Particularly exciting was the impact seen in patients with PD-L1-negative liver tumors. While none of these patients responded to the standard of care, more than 27% derived clinical benefit from the TIGIT-targeting combination. Importantly though, these results come from a small sample size and must be replicated in larger groups. 

Another exciting potential breakthrough comes in the area of sarcoma, for which there remains just one immunotherapy approval that only covers a small subset of patients with this cancer type. The low immunogenicity of sarcomas often render them resistant to checkpoint immunotherapy, but afamitresgene autoleucel, an engineered T cell receptor (TCR) T cell therapy built on the SPEAR platform, showed signs of efficacy in patients with advanced synovial sarcoma. A single dose led to responses in 39% of patients, and those responses lasted a median of one year. Additionally, of those who responded, 90% remained alive at one year.

Bispecific T cell engager (BiTE) antibodies are also showing promise. The use of two bispecifics—the BCMA x CD3-targeting teclistimab plus the GPRC5D x CD3-targeting talquetamab—produced responses in 84% of patients with relapsed or refractory multiple myeloma (52/62) overall, and in 73% of patients (19/26) with extramedullary disease. One potential concern is toxicity issues, which emerged even at low doses and will need to be carefully managed moving forward.

In addition to a poster announcing important updates for the Cancer Research Institute (CRI)’s IPROC combination immunotherapy trial in ovarian cancer, the work of CRI physicians and researchers will also be featured during the conference.
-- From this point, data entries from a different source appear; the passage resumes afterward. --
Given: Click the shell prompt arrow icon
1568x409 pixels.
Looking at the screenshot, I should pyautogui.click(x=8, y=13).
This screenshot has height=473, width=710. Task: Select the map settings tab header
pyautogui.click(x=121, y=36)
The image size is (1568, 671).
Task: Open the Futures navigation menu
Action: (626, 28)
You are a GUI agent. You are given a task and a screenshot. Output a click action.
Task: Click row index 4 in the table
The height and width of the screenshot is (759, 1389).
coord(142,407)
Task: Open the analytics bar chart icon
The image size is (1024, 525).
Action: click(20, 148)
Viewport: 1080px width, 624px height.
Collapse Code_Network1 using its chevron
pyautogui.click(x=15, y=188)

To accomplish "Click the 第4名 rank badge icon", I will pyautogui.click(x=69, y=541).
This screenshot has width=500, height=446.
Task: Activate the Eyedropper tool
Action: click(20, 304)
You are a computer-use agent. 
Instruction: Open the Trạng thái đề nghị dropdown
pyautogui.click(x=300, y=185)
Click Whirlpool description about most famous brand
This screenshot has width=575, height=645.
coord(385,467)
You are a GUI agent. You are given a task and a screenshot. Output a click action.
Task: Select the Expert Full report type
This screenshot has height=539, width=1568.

Below are some of the CRI scientist presentations we’re most looking forward to at ASCO 2023: 

• Valsamo ‘Elsa’ Anagnostou, MD, PhD, a CRI Clinical Accelerator Investigator at Johns Hopkins University, led work being highlighted in a poster discussion on “Large-scale transcriptomic profiling of the tumor immune microenvironment in ALK+ lung cancer” and a poster on “Liquid biopsy-informed precision oncology study to evaluate utility of plasma genomic profiling for therapy selection.” Additionally, she contributed to one additional poster discussion and two additional posters.
• Joshua Brody, MD, a CRI Lloyd J. Old STAR at the Icahn School of Medicine at Mount Sinai, contributed to a poster discussion on “Metabolic response rates of epcoritamab + R-CHOP in patients with previously untreated (1L) high-risk diffuse large B-cell lymphoma, including double-hit/triple-hit lymphoma: Updated EPCORE NHL-2 data” as well as a poster on “Glofitamab monotherapy in pts with relapsed/refractory (R/R) large B-cell lymphoma (LBCL): Extended follow-up and landmark analyses from a pivotal phase II study.”

• Tullia Bruno, PhD, a CRI-V Foundation CLIP Investigator at the University of Pittsburgh, contributed to two posters on “Expression of lymphoid structure-associated cytokine/chemokine gene transcripts in tumor and protein in serum: Outcomes for patients with melanoma”and “Interim results from a phase I/II study of duvelisib PI3Kδγ inhibitor and nivolumab in patients with advanced unresectable melanoma who have progressed on anti-PD1 therapy.”

• Sangeeta Goswami, MD, PhD, a CRI CLIP Investigator at the University of Texas MD Anderson Cancer Center, contributed to a poster on “CABOSUN II: Results from a phase 2, open-label, multi-center randomized study of cabozantinib (CABO) vs. sunitinib (SUN) for non-clear cell renal cell carcinoma (NCCRCC).”

• Amanda Lund, PhD, a CRI Lloyd J. Old STAR at NYU Langone Health, contributed to a poster on “Determinants of racial disparities in immune-related adverse events (irAE) with checkpoint inhibition (ICI) in melanoma.”

• David Reardon, MD, a CRI Clinical Accelerator Investigator at Dana-Farber Cancer Institute, contributed to multiple posters, as well as one poster discussion talk on “RANO 2.0: Proposal for an update to the Response Assessment in Neuro-Oncology (RANO) Criteria for high- and low-grade gliomas in adults.”

• Cassian Yee, MD, a CRI-Chordoma Foundation CLIP Investigator at the University of Texas MD Anderson Cancer Center, contributed to one poster on “A phase Ib study of endogenous T cell therapy using SLC45A2-specific CD8 T cells for patients with metastatic uveal melanoma.”